Big Tech thinks politicians are “weaponizing” and “politicizing” antitrust law to address non-antitrust problems, according to members of the tech industry.

The Big Tech pushback comes as the Department of Justice, the Federal Trade Commission, and the House Judiciary Committee prepare to investigate Silicon Valley heavyweights like Amazon, Apple, Facebook and Google for antitrust violations and anticompetitive practices.

2020 presidential candidate Elizabeth Warren called for the break up of Big Tech in a March blog post, and last week put up a billboard in San Francisco repeating her call.
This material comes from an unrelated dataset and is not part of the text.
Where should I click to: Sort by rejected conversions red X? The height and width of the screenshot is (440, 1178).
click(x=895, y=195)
President Donald Trump threatened to take antitrust action against several Big Tech companies last year.

“A lot of the conversation has skimmed on issues that aren’t really antitrust issues,” a source in the tech industry told InsideSources. “If you look at the competitive landscape, Warren’s plan focuses on a lot of that, but the fundamentals of her plan didn’t really have a grasp on the tech landscape. The very fact she was able to use a billboard shows there is choice in the marketplace. More than 94 percent of advertising happens off Facebook. The fact she chose billboards underscores the choice in advertising.”
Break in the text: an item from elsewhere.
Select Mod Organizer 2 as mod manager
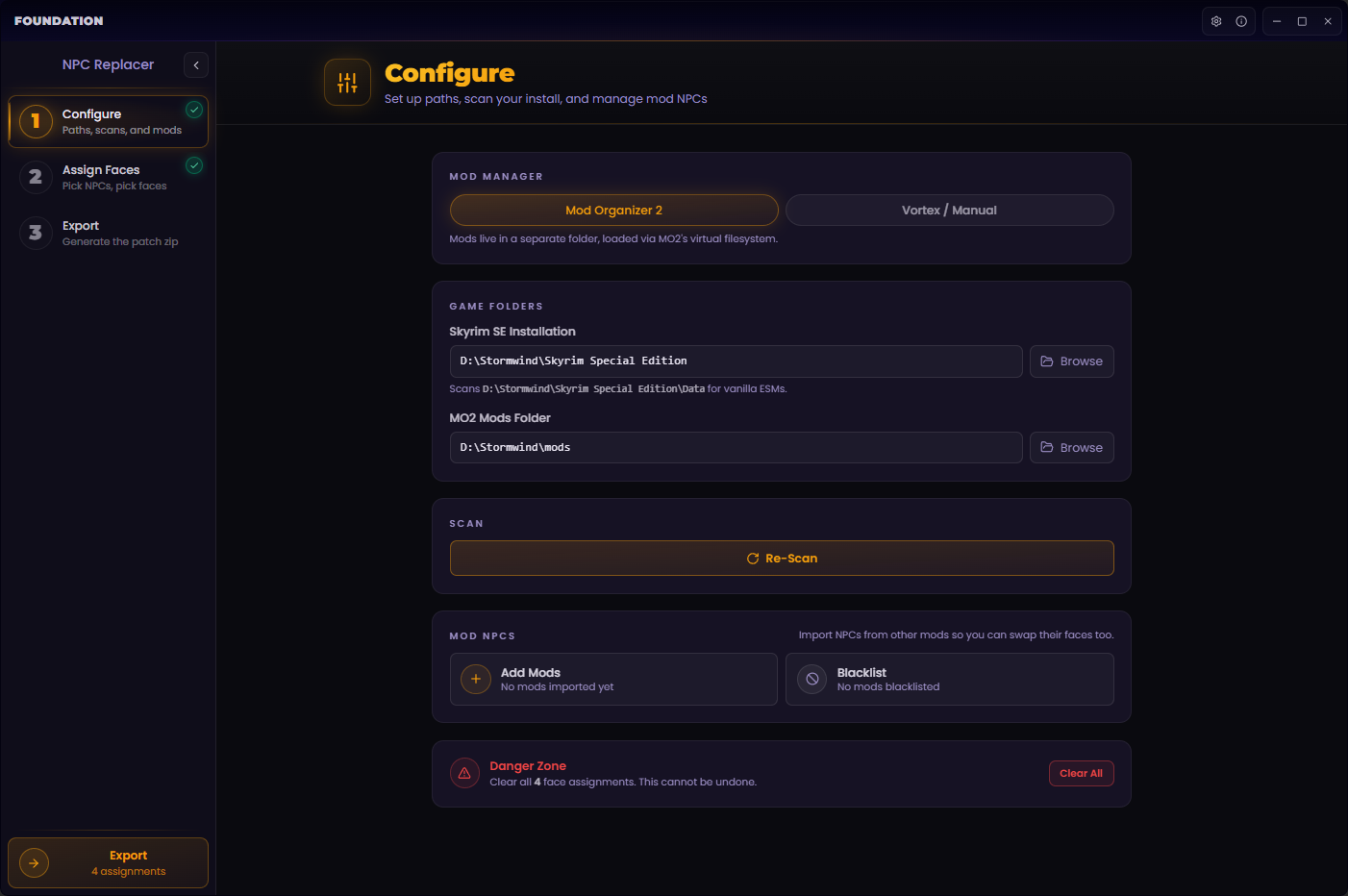1348x896 pixels. [613, 211]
Industry members, lobbyists, some economists and tech experts argue that some of the most noticeable problems with Big Tech — like privacy and censorship issues — are not antitrust-related.

Carl Shapiro, who served as the Deputy Assistant Attorney General for Economics in the antitrust division of the DOJ under the Obama administration, takes this view. (The Obama administration is known for facilitating a cozy relationship with Silicon Valley, especially Google, and a revolving door between Obama administration officials and the Big Tech C-suite. Big Tech lobbying was at an all-time high during the Obama administration as well.)

“The role of antitrust in promoting competition could well be undermined if antitrust is called upon or expected to address problems not directly relating to competition,” Shapiro wrote in a 2018 study examining the relationship between antitrust fervor and populism. “Most notably, antitrust institutions are poorly suited to address problems associated with the excessive political power of large corporations.”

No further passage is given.